Umberta Genta: When I saw your show “She Lay Down Deep Beneath the Sea” at Turner Contemporary, I instinctively felt a sort of peace, a sense of “distance.” Compared to your retrospective at the Hayward Gallery, this is, or wants to be, a new step. I liked the fact that the location is the town where you were brought up. But I admit a part of me thought: “I miss the ‘old Tracey’ a little bit.” I’m a slow metabolizer, and perhaps nostalgic of your trademark wildness. Have you definitely made a transition?
Tracey Emin: Yeah, absolutely. Definitely. Also the work was all new work because I knew I had to give Margate something different. And if you mean by the “old Tracey” the blankets and neons and very hardcore subject matter, that’s still there — just not for that show in Margate.
UG: The works at Turner Contemporary are strikingly delicate and light in tone.

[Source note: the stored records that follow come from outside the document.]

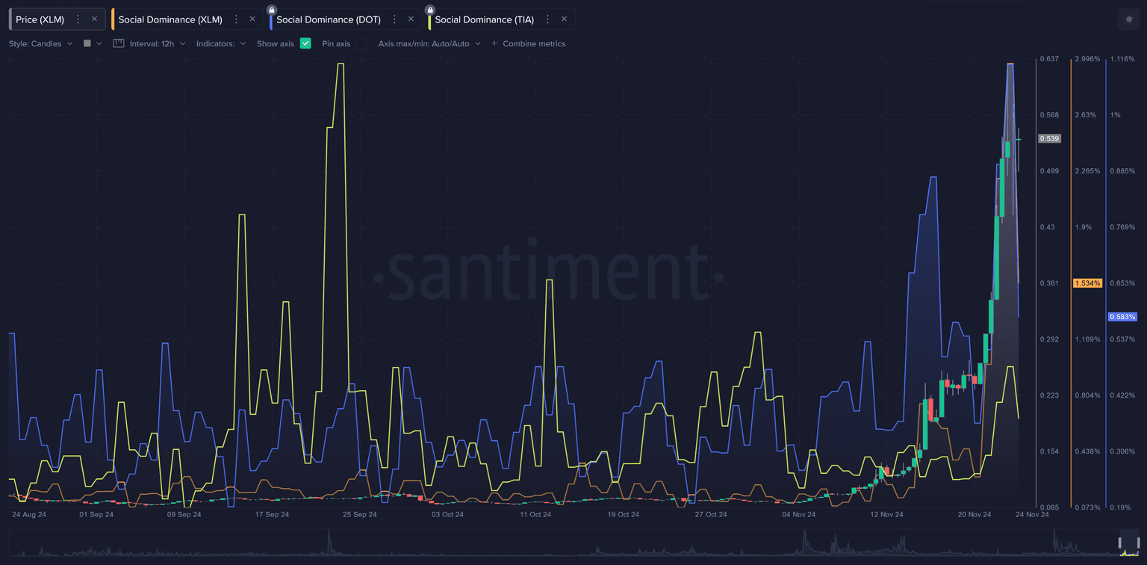Click the interval ruler icon

pyautogui.click(x=118, y=43)
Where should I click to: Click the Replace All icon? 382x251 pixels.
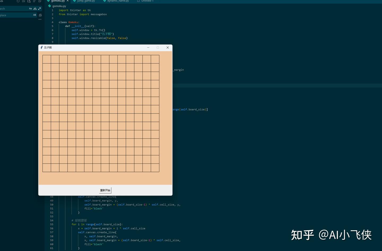(40, 15)
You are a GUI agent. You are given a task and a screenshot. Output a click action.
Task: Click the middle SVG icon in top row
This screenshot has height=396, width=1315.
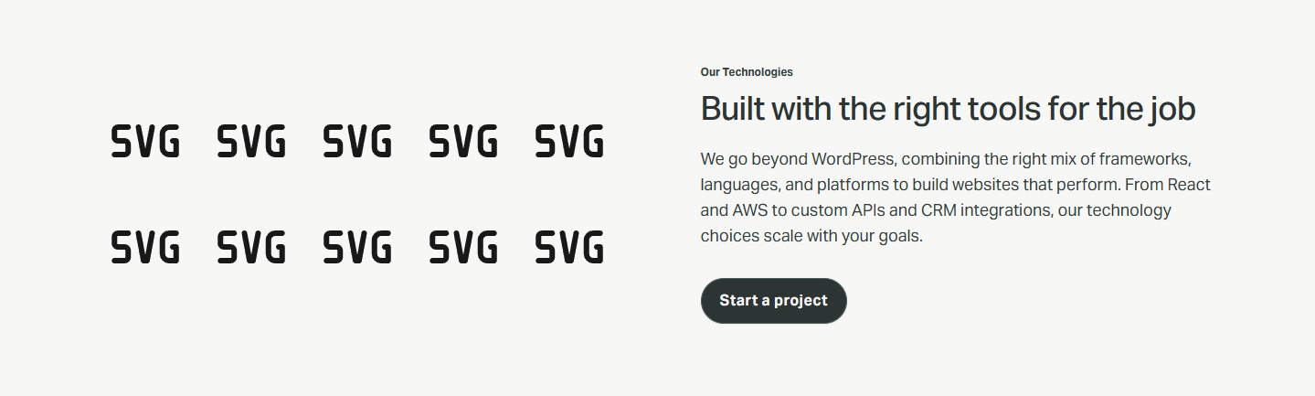click(357, 142)
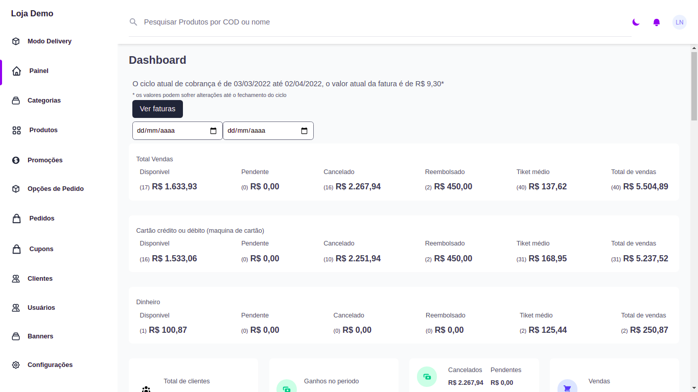
Task: Click the Promoções dollar icon
Action: [x=16, y=160]
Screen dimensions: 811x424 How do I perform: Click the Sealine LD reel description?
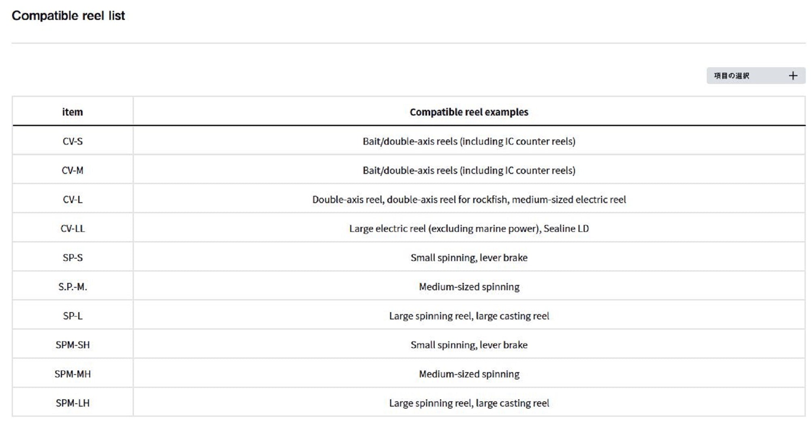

There is a bed, which is no longer unmade, nor alluding to who slept in it. Is your formal approach shifting towards something more minimal?
TE: No. For that show I just wanted the work to look very classical; but the mattress has so many stains on it, and they are all mine. That work is about the loss of fecundity and the realization that youth will never return.
UG: By the way, have you ever seen again any of those Margate guys you name in Why I Never Became a Dancer? (a 1995 work in which the artist describes an episode from her adolescence, in particular a dance contest, when some guys insulted her, e.n.). If so, how did you feel?
TE: Yes. I have seen them. One is a very successful dancer in Las Vegas. And he was apologetic to me, as he has daughters of his own now. It’s not right to have sex with a 14-year-old girl when you’re in your 20s.
UG: I’ve always perceived your work as disarmingly innocent, even in its more brutal manifestations. You tell the story of a woman, and in the narration process you display all those things that are feminine. Do you have a favorite soap opera?
TE: When I was young I used to be addicted to Brookside. It had a humor but it also had a brutal reality to it. It was based on the outskirts of Liverpool. I followed it for years. But now if I want to relax I tend to watch CSI back to back, Criminal Minds, any series about homicide.
UG: What would you say is the most important thing you took with you from the late ’90s, when you became a part of the YBA? And how does this influence who you are today?
TE: The late ’90s was a wild time that involved lots of international group shows and meeting lots of international artists who were all in my peer group. I think that in itself was an amazing experience. Carsten Höller, Pipilotti Rist, Franz Ackermann, Elke Krystufek — brilliant to see how we have all grown up and how some of us haven’t!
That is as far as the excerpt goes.